Tak cuma Jakarta, wilayah penyangganya ikut kebagian. Di Depok, luapan Kali Cijantung membuat Jalan Raya Duta, Cisalak, terendam sekitar 50 cm. Banyak pengendara motor nekat menerobos, dan tak sedikit yang akhirnya mogok di tengah genangan.
Ani, seorang warga berusia 53 tahun, mengaku banjir kali ini lebih tinggi dari biasanya.
“Banjir di sini dari tadi malam. Kalo kemarin itu hujan cuma, bisa langsung surut,” ujarnya. “Banyak motor yang mogok lewat sini karena ga tau akses jalan lain kayanya.”

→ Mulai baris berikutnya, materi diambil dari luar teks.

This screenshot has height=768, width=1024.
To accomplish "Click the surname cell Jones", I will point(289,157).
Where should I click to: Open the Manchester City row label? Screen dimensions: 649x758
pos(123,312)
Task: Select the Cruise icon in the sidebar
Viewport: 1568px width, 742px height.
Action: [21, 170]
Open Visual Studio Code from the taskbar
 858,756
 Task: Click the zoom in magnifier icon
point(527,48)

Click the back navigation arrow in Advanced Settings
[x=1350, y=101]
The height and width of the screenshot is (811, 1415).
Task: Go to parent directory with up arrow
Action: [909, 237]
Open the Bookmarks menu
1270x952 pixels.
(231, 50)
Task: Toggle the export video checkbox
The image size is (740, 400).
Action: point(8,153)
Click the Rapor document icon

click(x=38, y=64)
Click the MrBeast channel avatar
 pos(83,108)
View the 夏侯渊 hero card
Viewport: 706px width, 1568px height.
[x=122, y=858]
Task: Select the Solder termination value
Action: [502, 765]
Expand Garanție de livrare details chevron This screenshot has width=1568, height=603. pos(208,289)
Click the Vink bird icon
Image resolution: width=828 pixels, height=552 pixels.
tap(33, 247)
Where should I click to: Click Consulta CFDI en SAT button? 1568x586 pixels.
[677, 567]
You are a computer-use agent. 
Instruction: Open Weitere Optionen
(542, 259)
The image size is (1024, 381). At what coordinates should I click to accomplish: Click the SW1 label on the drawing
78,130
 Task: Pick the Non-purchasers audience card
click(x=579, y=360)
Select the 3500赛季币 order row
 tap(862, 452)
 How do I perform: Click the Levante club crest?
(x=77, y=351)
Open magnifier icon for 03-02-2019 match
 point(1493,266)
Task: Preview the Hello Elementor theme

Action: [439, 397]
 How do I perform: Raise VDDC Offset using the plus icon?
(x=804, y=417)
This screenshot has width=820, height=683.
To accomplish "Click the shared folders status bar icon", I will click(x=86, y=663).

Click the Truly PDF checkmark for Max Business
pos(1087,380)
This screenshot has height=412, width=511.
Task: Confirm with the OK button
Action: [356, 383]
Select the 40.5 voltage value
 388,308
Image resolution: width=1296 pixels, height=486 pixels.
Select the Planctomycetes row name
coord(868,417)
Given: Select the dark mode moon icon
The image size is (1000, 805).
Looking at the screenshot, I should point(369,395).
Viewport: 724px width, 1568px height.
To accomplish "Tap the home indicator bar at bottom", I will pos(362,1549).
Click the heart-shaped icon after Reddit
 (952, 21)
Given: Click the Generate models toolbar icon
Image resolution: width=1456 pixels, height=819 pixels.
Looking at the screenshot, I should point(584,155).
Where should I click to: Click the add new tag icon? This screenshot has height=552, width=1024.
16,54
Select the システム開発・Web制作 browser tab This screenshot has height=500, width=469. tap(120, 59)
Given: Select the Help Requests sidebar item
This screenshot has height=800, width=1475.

Sementara itu, di Jakarta Timur, pemandangan ekstrem terlihat di Jalan Cakung Drainase. Sebuah video beredar menunjukkan truk kontainer besar terendam hampir seluruh bannya. Pantauan di lokasi, ketinggian air masih menyentuh 90 cm hingga sore hari. Akses jalan ditutup total, sementara petugas berjibaku memompa air agar jalanan bisa kembali dilalui.
Di Kemayoran, Jakarta Pusat, kondisi serupa meski tak sedalam itu. Genangan 20-30 cm di Jalan Hordik cukup membuat para pengendara berpikir dua kali. Banyak yang memilih berhenti di kolong flyover, memakai jas hujan, atau malah putar balik mencari jalan lain. Mereka tampak ragu, mempertimbangkan risiko mesin kemasukan air jika nekat menerobos.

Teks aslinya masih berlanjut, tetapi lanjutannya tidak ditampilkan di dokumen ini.